• [EXERCISE GOAL] Return, exactly and in full, the lines of the records below starting at the one with "Focus the Access Key input field" and ending at the one with "Task: Click the laptop icon illustration", and no other lines.

---------- DATASET EXTRACT

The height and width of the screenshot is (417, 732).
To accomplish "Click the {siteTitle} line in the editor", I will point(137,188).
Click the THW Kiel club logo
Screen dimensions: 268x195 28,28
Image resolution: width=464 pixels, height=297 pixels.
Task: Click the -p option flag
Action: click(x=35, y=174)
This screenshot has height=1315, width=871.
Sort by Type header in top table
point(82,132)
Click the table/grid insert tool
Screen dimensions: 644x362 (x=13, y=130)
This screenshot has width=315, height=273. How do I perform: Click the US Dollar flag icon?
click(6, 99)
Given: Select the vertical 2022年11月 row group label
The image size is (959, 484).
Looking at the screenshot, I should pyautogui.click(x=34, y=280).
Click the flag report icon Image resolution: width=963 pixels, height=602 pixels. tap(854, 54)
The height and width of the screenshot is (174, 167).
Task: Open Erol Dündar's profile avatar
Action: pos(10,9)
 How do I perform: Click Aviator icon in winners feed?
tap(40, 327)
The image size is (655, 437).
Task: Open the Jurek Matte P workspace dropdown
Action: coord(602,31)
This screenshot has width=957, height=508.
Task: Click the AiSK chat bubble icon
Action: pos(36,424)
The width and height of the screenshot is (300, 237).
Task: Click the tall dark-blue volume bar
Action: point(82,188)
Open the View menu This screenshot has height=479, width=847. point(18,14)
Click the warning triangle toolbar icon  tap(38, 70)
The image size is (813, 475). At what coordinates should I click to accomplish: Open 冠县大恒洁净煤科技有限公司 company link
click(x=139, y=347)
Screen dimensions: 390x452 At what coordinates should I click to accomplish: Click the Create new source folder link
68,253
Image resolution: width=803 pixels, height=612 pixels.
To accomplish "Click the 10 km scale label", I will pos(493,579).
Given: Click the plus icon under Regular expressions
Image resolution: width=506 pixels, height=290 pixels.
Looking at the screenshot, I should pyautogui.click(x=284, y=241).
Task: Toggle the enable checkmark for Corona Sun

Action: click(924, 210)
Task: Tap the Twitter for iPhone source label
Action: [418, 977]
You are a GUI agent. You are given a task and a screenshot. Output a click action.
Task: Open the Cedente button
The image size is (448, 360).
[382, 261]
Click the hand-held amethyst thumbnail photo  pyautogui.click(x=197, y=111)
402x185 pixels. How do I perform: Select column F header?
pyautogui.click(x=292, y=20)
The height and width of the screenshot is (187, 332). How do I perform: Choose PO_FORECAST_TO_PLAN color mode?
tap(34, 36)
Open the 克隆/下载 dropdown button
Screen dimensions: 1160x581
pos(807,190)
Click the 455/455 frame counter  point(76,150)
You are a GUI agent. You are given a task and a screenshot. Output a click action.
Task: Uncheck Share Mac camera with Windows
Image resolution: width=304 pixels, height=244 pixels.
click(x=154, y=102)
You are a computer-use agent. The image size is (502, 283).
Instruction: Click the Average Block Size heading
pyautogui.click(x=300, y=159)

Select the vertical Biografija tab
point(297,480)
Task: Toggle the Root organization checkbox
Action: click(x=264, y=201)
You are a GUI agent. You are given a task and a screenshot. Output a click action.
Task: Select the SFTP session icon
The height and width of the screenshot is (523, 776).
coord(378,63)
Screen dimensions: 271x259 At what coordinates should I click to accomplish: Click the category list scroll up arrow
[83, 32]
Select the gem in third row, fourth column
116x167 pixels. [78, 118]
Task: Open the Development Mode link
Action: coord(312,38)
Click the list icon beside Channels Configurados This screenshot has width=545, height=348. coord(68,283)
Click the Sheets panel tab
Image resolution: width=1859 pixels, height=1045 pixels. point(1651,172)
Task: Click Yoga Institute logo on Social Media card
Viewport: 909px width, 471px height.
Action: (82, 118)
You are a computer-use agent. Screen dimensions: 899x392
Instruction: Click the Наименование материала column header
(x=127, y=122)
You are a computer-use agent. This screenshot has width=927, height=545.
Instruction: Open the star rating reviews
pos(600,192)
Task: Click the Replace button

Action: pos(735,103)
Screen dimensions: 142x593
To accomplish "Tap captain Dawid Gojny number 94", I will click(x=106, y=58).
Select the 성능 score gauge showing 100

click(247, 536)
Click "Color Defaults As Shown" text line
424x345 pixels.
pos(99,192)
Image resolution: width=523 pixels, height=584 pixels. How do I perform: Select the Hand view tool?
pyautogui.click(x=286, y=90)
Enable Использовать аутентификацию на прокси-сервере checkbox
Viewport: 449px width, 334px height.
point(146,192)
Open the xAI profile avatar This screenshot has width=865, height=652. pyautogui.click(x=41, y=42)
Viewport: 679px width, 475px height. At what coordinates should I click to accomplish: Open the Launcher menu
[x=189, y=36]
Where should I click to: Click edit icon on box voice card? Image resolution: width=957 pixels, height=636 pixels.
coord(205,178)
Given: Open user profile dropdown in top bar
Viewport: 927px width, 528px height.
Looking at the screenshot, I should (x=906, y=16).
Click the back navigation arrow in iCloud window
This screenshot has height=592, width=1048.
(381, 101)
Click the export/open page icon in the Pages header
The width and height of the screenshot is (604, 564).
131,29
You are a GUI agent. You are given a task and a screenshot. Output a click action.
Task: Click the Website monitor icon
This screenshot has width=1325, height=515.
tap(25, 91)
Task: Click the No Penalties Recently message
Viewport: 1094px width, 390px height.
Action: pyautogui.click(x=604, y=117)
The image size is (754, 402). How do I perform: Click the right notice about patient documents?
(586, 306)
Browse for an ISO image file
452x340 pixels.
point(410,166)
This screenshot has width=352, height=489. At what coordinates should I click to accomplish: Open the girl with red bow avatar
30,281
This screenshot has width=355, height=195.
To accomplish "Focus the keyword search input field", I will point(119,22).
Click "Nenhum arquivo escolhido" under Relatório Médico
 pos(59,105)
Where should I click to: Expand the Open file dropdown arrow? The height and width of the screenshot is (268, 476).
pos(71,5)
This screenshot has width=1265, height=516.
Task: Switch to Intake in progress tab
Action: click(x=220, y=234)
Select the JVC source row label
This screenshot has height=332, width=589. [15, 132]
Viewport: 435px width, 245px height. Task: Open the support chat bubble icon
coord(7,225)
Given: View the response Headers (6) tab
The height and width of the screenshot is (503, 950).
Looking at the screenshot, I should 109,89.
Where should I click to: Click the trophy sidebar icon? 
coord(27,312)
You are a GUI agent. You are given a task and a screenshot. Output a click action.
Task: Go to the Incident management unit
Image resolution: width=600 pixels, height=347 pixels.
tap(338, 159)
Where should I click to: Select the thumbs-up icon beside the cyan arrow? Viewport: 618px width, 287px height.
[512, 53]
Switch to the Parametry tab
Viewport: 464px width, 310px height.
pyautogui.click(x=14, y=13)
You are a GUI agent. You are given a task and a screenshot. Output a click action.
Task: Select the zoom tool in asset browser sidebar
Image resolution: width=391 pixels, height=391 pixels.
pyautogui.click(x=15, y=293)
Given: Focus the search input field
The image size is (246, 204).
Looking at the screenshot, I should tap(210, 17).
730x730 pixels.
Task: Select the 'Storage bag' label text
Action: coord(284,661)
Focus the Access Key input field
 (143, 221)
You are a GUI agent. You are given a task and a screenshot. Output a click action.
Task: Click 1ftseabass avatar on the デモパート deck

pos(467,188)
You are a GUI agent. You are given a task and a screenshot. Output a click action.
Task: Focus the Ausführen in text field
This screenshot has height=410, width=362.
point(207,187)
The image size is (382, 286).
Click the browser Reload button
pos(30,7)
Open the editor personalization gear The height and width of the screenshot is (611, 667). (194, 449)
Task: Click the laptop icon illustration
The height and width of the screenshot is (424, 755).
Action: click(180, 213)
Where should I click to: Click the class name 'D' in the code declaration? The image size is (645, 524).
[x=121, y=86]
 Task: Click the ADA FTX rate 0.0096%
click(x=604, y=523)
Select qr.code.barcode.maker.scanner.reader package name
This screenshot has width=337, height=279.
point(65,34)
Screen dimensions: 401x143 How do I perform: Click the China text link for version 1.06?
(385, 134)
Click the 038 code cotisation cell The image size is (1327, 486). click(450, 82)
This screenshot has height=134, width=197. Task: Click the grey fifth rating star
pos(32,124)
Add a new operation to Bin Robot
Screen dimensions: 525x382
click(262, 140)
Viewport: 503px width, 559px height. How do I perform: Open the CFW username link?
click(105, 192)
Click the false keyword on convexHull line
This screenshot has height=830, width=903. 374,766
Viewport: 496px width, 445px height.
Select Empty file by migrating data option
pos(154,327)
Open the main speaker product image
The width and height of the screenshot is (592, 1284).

--------------------

• [SOLUTION TO THIS PROBLEM]
Focus the Access Key input field
 (143, 221)
You are a GUI agent. You are given a task and a screenshot. Output a click action.
Task: Click 1ftseabass avatar on the デモパート deck

pos(467,188)
You are a GUI agent. You are given a task and a screenshot. Output a click action.
Task: Focus the Ausführen in text field
This screenshot has height=410, width=362.
point(207,187)
The image size is (382, 286).
Click the browser Reload button
pos(30,7)
Open the editor personalization gear The height and width of the screenshot is (611, 667). (194, 449)
Task: Click the laptop icon illustration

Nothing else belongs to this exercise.